For each $r \in \mathbb Z$ with $0 < r < p$, there exists $m \in \mathbb Z$ such that $mr = 1 + pn$ for some $n \in \mathbb Z$ This is a lemma from my textbook Analysis I by Amann/Escher:

Let $p$ be a prime number. Then, for each $r \in \mathbb Z$ with $0 < r < p$, there exists $m \in \mathbb Z$ such that $mr = 1 + pn$ for some $n \in \mathbb Z$.

My attempt:

By repeated use of Euclidean algorithm, there exist positive numbers $r_{0}, \ldots, r_{k}$ and $q, q_{0}, \ldots, q_{k}$ such that $r>r_{0}>r_{1}>\cdots>r_{k} \ge 0$ and
$$\begin{aligned}
  p       &= q r             &&+ r_0 \\
  r       &= q_0 r_0         &&+ r_1 \\
  r_0     &= q_1 r_1         &&+ r_2 \\
  r_k     &= q_{k+1} r_{k+1} &&+ r_{k+2} \\
          &\mathrel{\vdots} \\
  r_{k+1} &= q_{k+2} r_{k+2}
  \end{aligned}$$
It follows that $r_{j}=m_{j} r+n_{j} p$ for $j=0, \ldots, k+2$ with $m_{j}, n_{j} \in \mathbb{Z}$.
We prove that $r_{k+2} = 1$. If not, $\overline p \mid r_{k+2}$  for some prime number $\overline p$. Then $\overline p \mid r_{k+1}$ and thus $\overline p \mid r_k$. By induction, $\overline p \mid r_0$ and $\overline p \mid r$. As a result, $\overline p \mid p$, which is a contradiction.
So $r_{k+2} = 1 = m_{k+2} r + n_{k+2} p$ or $m_{k+2} r = 1 + p(-n_{k+2})$.


My questions:


*

*Does my attempt look fine or contain any logical gaps?

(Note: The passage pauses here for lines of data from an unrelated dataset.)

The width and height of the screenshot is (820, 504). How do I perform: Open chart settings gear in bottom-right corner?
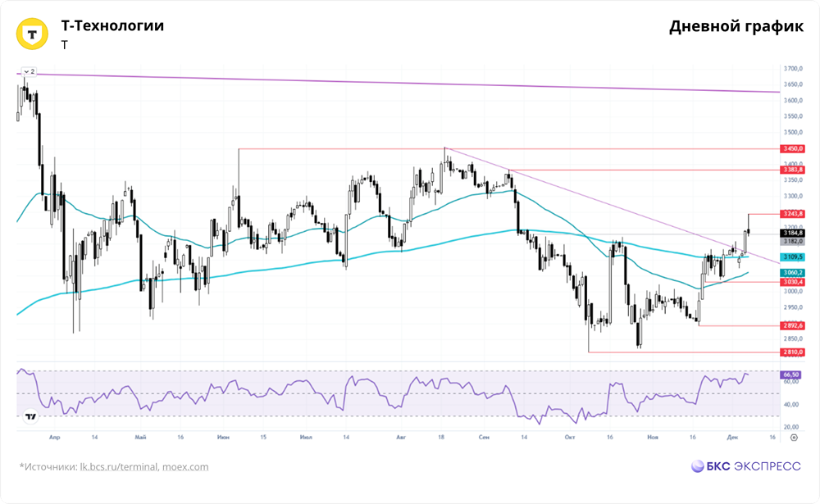793,438
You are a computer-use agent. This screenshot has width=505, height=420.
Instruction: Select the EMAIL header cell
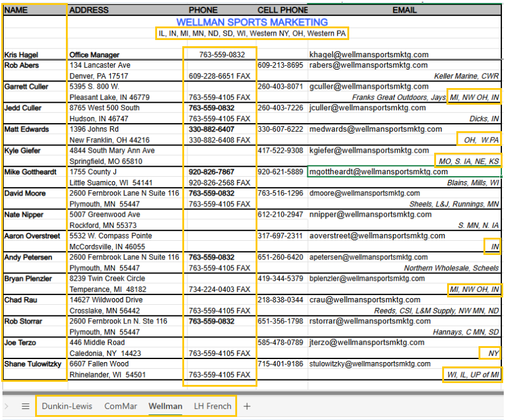405,10
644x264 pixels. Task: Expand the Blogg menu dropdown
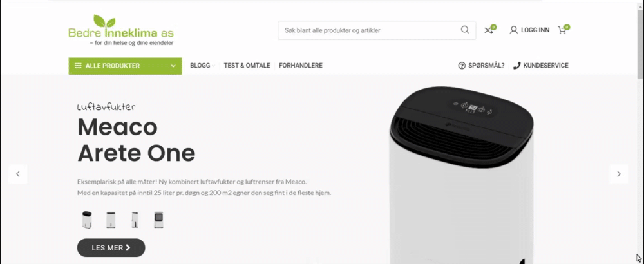[202, 66]
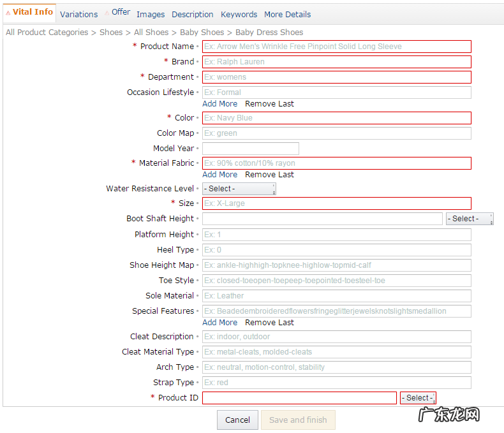This screenshot has height=433, width=504.
Task: Focus the Size input field
Action: coord(337,203)
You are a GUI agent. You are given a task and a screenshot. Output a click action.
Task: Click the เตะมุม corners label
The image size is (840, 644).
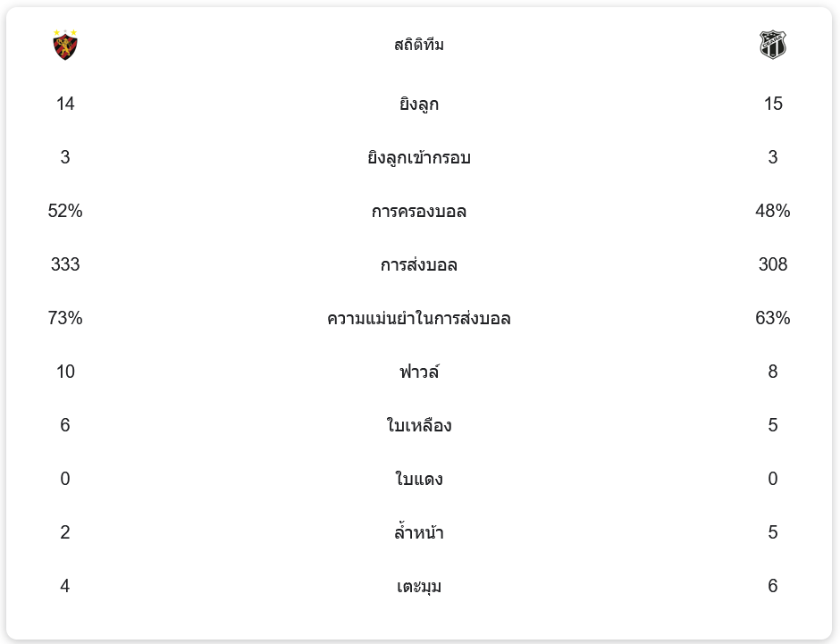tap(419, 587)
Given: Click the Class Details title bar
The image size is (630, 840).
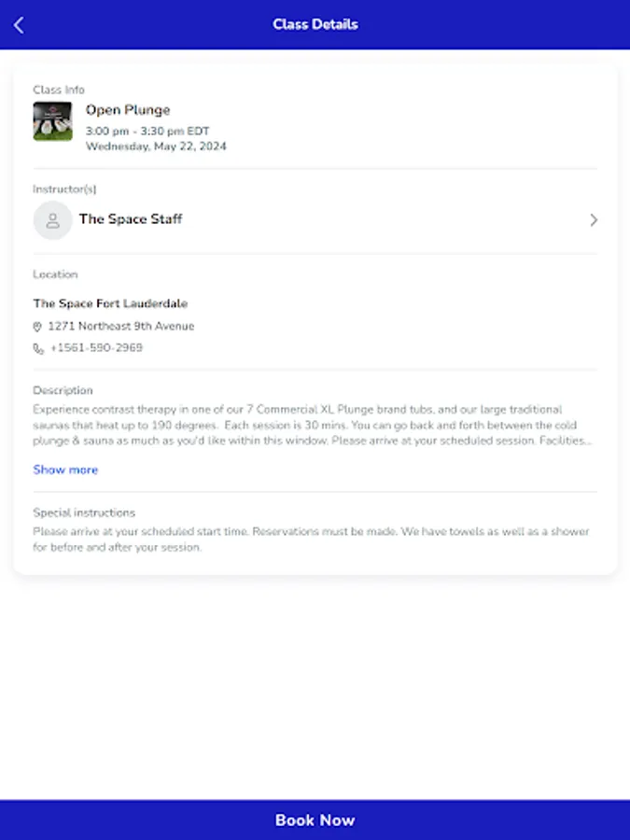Looking at the screenshot, I should pyautogui.click(x=315, y=24).
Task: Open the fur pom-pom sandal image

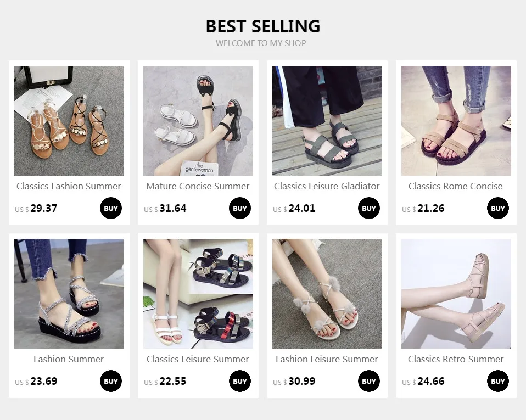Action: [x=327, y=294]
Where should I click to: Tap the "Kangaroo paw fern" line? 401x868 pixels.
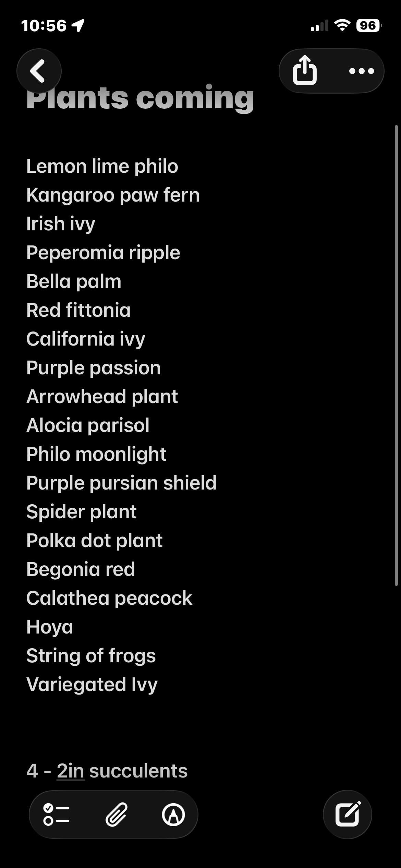[113, 195]
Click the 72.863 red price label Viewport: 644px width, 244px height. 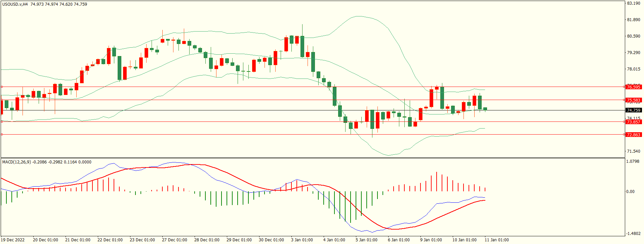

*Is it possible to generalize this lemma to

Ver1: Let $p$ be a prime number. Then, for $r,r' \in \mathbb Z$ with $0 < r,r' <p$, there exists $m \in \mathbb Z$ such that $mr = r' + pn$ for some $n \in \mathbb Z$.

and

Ver2: Let $p$ be a positive integer. Then, for $r,r' \in \mathbb Z$ with $0 < r,r' <p$, there exists $m \in \mathbb Z$ such that $mr = r' + pn$ for some $n \in \mathbb Z$.

Thank you for your help!
 A: Your lemma is basically fine except for a few small points. Your initial conditions are only for indices up to $k$, but you use up to $k + 2$. Also, your $3$ vertical dots should be up one row. As Fergns indicates, your lemma is related to Bézout's identity.
FYI, what you're basically trying to prove is that, modulo each prime $p$,  each non-zero integer has a multiplicative inverse. This fairly easy to verify by noting for any $0 \lt r \lt p$ that each residue of $mr$ among $0 \lt m \lt p$ are unique (if not, then if $m_1r$ and $m_2r$ have the same residue, $(m_1 - m_2)r$ must be a multiple of $p$, which is not possible). Since there are $p - 1$ values of $m$ and $p - 1$ non-zero residues, then one of them must be $1$. For this $m$, $mr \equiv 1 \pmod p$ means there exists an $n \in \mathbb{Z}$ such that $mr = 1 + pn$.
As for your first generalization, Ver1, I don't see any way to directly use your lemma to prove what you're asking for. The problem is that you can't generally assume that any of the $r_j$ will be the same, or in any way connected, to $r'$. However, note that the lemma says that $mr = 1 + pn$, so multiplying by $r'$ gives $(mr')r = r' + p(nr')$, so you can use $m' = mr' \in \mathbb{Z}$ and $n' = nr' \in \mathbb{Z}$.
With your second generalization, Ver2, the result is not always true. Since $mr - pn = r'$, as $\gcd(r,n)$ divides the left side, it must divide the right side, i.e., $\gcd(r,n) \mid r'$. The condition that $n$ is a prime is important to ensure that $\gcd(r,n) = 1$ so it'll divide all $r'$. Otherwise, for example, if $n = 4, r = 2, r' = 3$, then $\gcd(2,4) = 2 \nmid 3$, with this resulting in $2m = 3 + 4n$ not being solvable due to the left side being an even integer and the right side being an odd one.